上诉人(原审原告)刘某,女,X年X月X日出生,汉族,湘潭电缆厂退休职工,住(略)。

委托代理人谭某某,男,X年X月X日出生,汉族,湘潭电缆厂退休职工,住(略),系原告刘某的丈夫。

上诉人(原审被告)中国平安人寿保险股份有限公司湘潭中心支公司,住所地湖南省湘潭市X区X路X号。

负责人田某乙,该公司总经理。

委托代理人罗某某,男,X年X月X日出生,汉族,该公司职工,住(略)。

委托代理人晏某,女,X年X月X日出生,汉族,该公司职工,住(略)。

上诉人刘某与上诉人中国平安人寿保险股份有限公司湘潭中心支公司(以下简称平安保险公司)人身保险合同纠纷一案,不服湖南省湘潭市X区人民法院(2009)雨法楠民初字第X号民事判决,向本院提起上诉。

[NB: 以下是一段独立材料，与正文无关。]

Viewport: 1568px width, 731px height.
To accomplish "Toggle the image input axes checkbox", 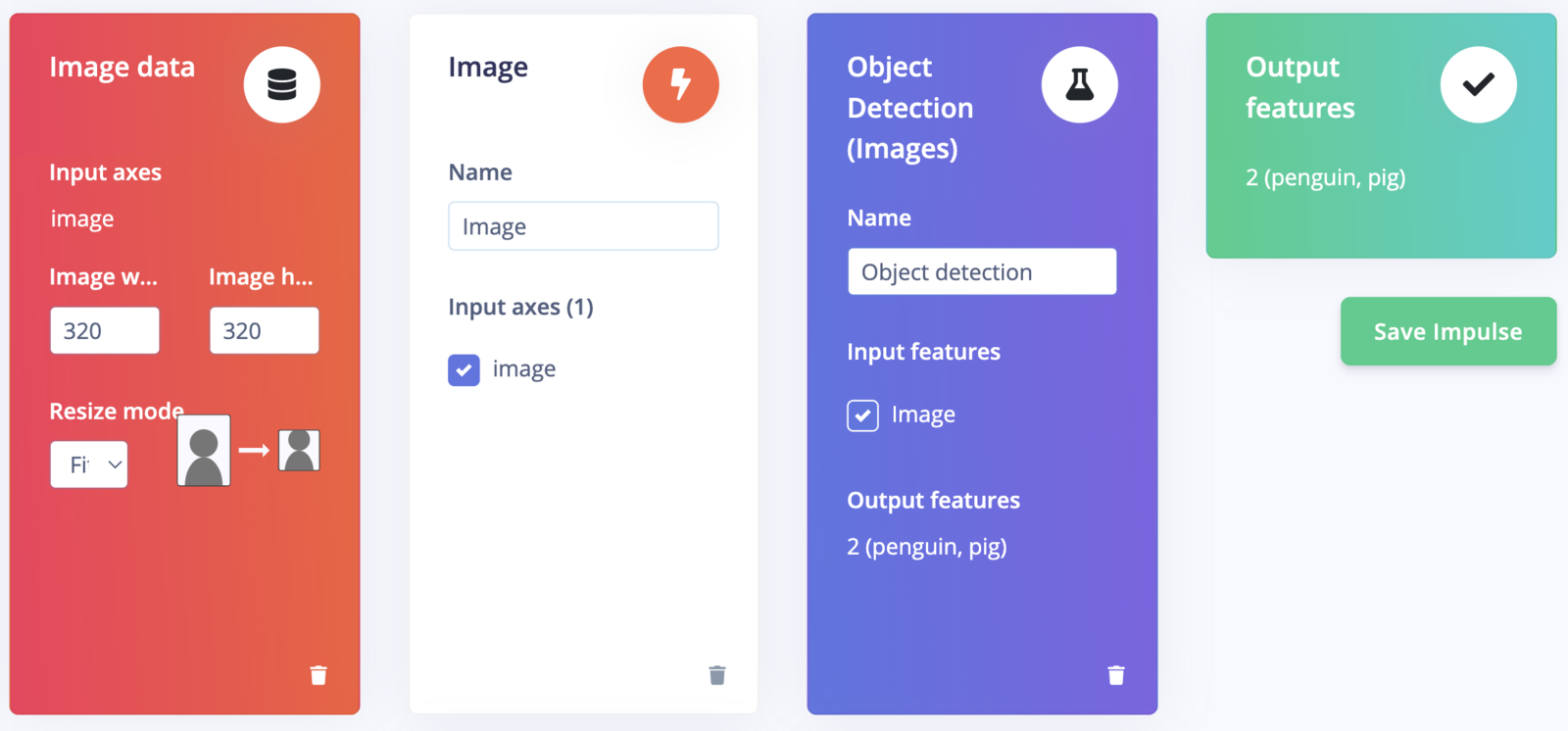I will [464, 370].
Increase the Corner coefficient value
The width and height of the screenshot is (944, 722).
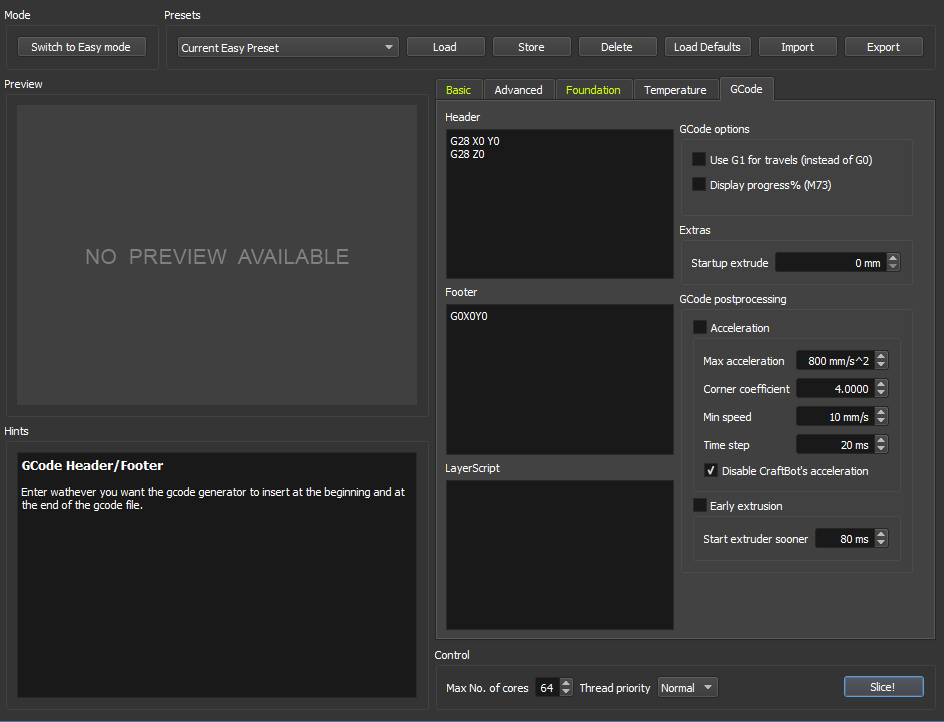[881, 384]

本院受理后,依法组成由审判员石钟良担任审判长,审判员章业尧、代理审判员贺振中参加的合议庭,于2012年3月12日公开开庭进行了审理。书记员丁依担任记录。上诉人刘某的委托代理人谭某某,上诉人平安保险公司的委托代理人罗某某、晏某到庭参加诉讼。本案现已审理终结。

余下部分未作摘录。